In the June 2012 edition of the Journal of Exercise Physiology there is an article that might be of interest for people who do the scalp exercise. One of the central ideas in this article by James Steel and others is that resistance training stimulates the formation of a network of capillaries in the part of the body where intense muscle contraction takes place. The authors of the article refer to this process of capillary proliferation as capillarization. It might also be referred to as angiogenesis. A dense network of healthy capillaries at the base of the hair follicles is the delivery system that brings nutrients to the quickly dividing cells of which the hair shaft is composed. The formation and development of this network is increased by exercise that involves intense muscular contraction.
The authors of this article indicate that there several vascular adaptations that occur with intense muscle activity:
Human blood vessels, when functioning properly, are able to widen in order to accommodate increases in blood flow. The key actor in this process is the endothelium, a layer of cells which serves as the inner lining of blood vessels. The endothelium produces nitric oxide, a substance that dilates, or expands, the blood vessels.

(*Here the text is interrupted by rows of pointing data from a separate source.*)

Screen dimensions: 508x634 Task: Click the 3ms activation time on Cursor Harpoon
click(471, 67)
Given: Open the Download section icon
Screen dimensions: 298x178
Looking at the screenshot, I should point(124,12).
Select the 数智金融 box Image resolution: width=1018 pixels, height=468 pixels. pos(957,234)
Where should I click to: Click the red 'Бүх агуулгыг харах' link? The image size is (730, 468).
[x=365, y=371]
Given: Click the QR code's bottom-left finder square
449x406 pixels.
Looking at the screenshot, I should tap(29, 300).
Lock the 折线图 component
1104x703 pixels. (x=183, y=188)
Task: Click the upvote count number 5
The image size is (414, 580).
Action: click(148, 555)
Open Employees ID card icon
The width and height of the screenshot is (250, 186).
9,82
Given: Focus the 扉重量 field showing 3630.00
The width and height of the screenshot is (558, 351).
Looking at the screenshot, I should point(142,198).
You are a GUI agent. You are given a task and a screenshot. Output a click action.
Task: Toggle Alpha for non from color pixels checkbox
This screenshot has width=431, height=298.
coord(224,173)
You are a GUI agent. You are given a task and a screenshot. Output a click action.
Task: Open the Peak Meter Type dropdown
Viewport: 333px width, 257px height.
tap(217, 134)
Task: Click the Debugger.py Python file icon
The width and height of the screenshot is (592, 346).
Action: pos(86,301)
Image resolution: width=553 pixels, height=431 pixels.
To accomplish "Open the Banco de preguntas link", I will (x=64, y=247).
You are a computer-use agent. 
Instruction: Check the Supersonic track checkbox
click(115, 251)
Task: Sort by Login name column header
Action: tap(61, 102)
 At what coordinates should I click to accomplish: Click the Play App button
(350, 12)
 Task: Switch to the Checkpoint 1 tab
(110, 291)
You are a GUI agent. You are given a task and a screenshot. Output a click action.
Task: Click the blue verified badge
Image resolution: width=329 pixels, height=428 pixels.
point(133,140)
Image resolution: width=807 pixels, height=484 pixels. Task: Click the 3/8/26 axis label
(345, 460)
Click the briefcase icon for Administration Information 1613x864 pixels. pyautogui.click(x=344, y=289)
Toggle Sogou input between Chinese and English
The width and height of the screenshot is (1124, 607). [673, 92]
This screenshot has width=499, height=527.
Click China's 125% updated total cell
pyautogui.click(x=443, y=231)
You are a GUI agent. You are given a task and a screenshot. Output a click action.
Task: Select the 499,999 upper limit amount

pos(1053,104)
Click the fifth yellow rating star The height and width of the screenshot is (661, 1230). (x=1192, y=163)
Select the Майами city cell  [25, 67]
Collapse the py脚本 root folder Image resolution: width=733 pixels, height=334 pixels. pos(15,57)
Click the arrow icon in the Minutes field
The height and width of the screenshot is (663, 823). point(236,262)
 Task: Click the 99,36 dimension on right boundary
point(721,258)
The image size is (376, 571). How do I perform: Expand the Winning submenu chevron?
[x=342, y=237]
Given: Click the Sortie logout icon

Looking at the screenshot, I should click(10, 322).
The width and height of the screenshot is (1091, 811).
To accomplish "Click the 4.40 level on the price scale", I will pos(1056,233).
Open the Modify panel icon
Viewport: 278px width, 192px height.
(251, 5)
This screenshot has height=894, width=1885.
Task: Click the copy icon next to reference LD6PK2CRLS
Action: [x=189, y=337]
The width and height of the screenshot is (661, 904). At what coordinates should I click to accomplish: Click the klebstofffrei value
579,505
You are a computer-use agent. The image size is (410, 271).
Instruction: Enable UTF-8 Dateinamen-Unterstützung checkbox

The authors also believe that exercise along with antioxidant vitamins combat the formation of free radicals:
Another age-related change that affects endothelium function is an increase in the number of free radicals in the bloodstream. Free radicals are highly unstable oxygen molecules that cause damage to various tissues. They also play a major role in the formation of artery-blocking fatty deposits when they come in contact with LDL (so-called "bad" cholesterol). It is believed that exercise and certain antioxidant vitamins can protect the body by blocking free radicals.
The remodeling of the blood vessels and the protection from free radical damage are just two of the benefits that come from regular scalp exercise. Another major benefit is the quickening of lymphatic drainage. The contraction of the scalp muscles speeds up the movement of lymph fluid thus clearing out some of the toxins in scalp tissue that might contribute to hair follicle inflammation.
In another paper by an Italian group of researchers led by Dr. Stefano Taddei is the following:
Long-term exercise protects the inner lining of the blood vessels from age-related changes and makes them behave more like those of a young person. Human blood vessels, when functioning properly, are able to widen in order to accommodate increases in blood flow. The key actor in this process is the endothelium, a layer of cells which serves as the inner lining of blood vessels. The endothelium produces nitric oxide, a substance that dilates, or expands, the blood vessels.
Much new research indicates that the benefits of exercise are multiple. Even the benefits of local exercise like the movement of the scalp are not just wishful thinking - they are real.